At 12:32 PM 8/25/2004 -0400, Delirium wrote:
I think this is definitely true, and not just because people misperceive that they have to act now. Things get caught on recent changes and new articles, but if they don't get caught there, they often essentially never get caught. When using the "random pages" feature (as I do quite a bit), I've run into complete junk, sometimes outright vandalism (like "bob is gay") that has been there since _2002_.
Cleanup is supposed to address some of this problem, but I'm not qualified to say whether it's worked or not.
Here's an idea; how about adding a "summon editor attention" link or button that places the article into a page similar to recentchanges? This way people who can't or won't fix an article's problems can still very easily get it noticed by others who might, without all the hassle of going to the Cleanup page and editing it. This'd be a really quick and dirty way of saying "hey, I found something that looks broken!", and if it's easy enough it might even get used by anonymous browsers who otherwise wouldn't bother to contribute to Wikipedia at all. One shouldn't even need to type in a reason why attention is being called, since in theory this is for pointing out obvious stuff.

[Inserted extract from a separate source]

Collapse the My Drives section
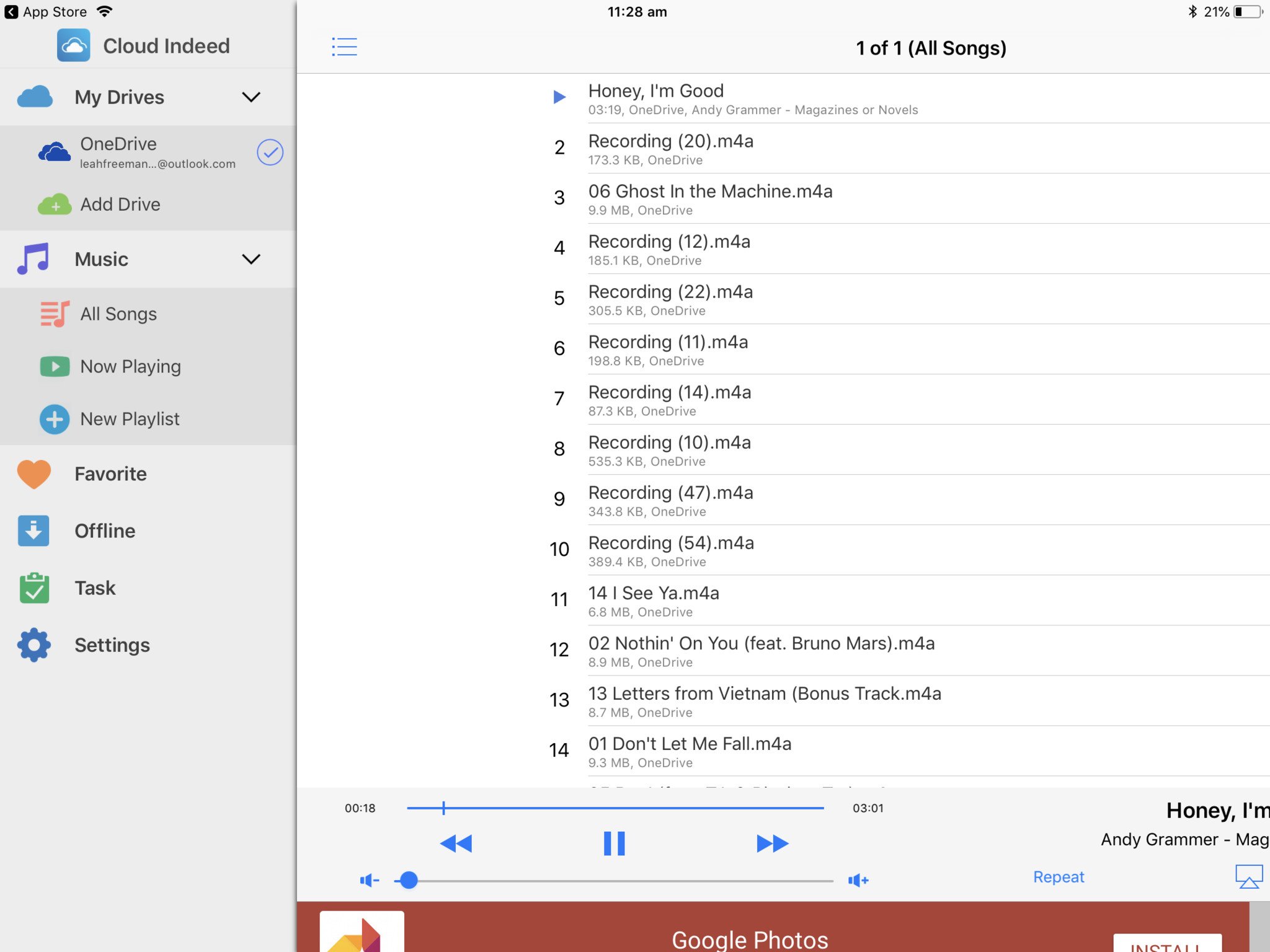Screen dimensions: 1270x952 pos(252,97)
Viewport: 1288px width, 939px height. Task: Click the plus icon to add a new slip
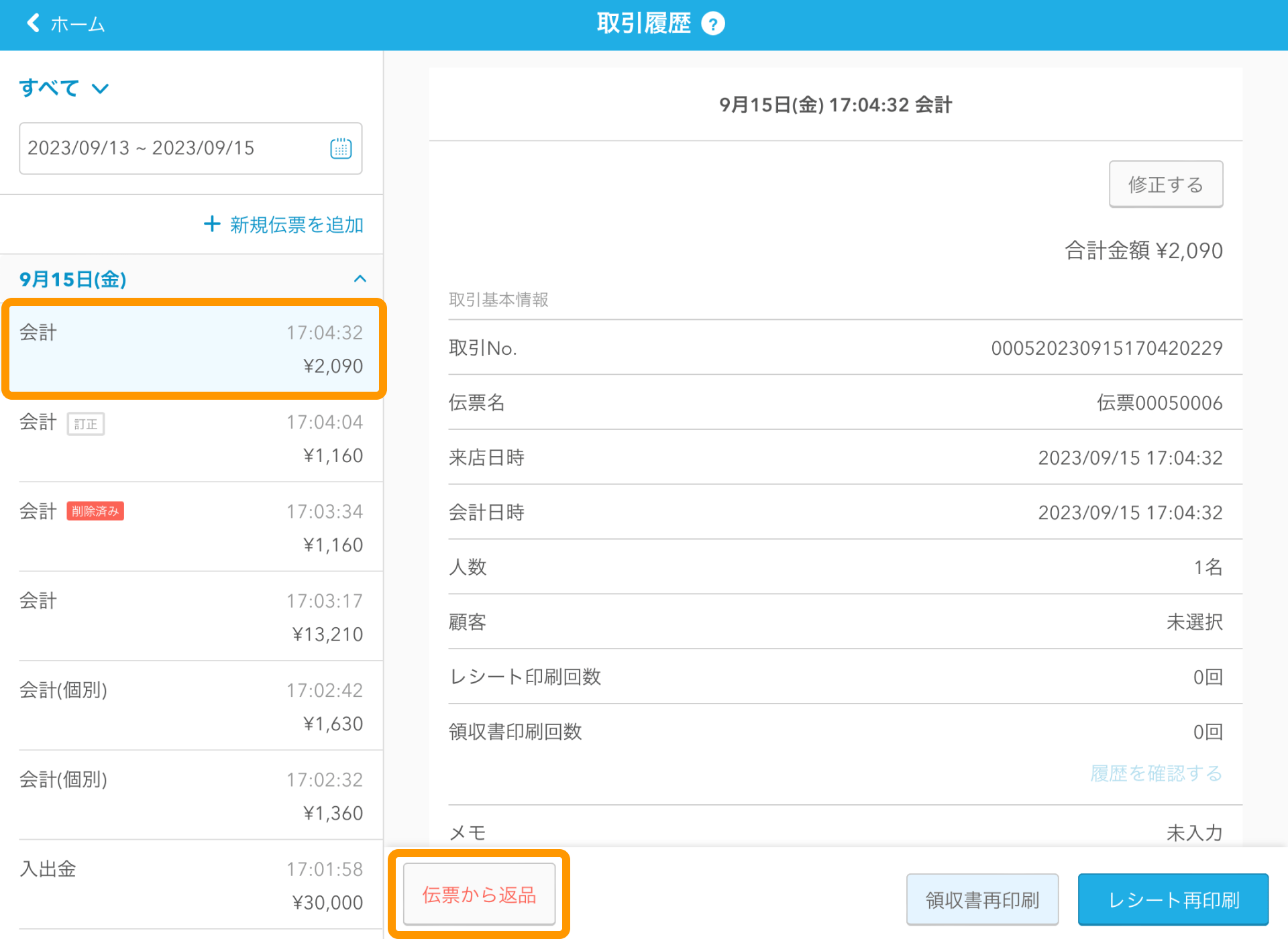pyautogui.click(x=212, y=224)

I suppose it could be abused by spamming the "recentattention" queue with articles that don't actually need it, but it'd take a pretty dedicated abuser to make recentattention flood faster than recentchanges does. :) Since clicking the link doesn't actually do anything to the article, and stuff on recentattention would drop off on its own after a few days anyway, I don't see how spamming would do any lasting harm.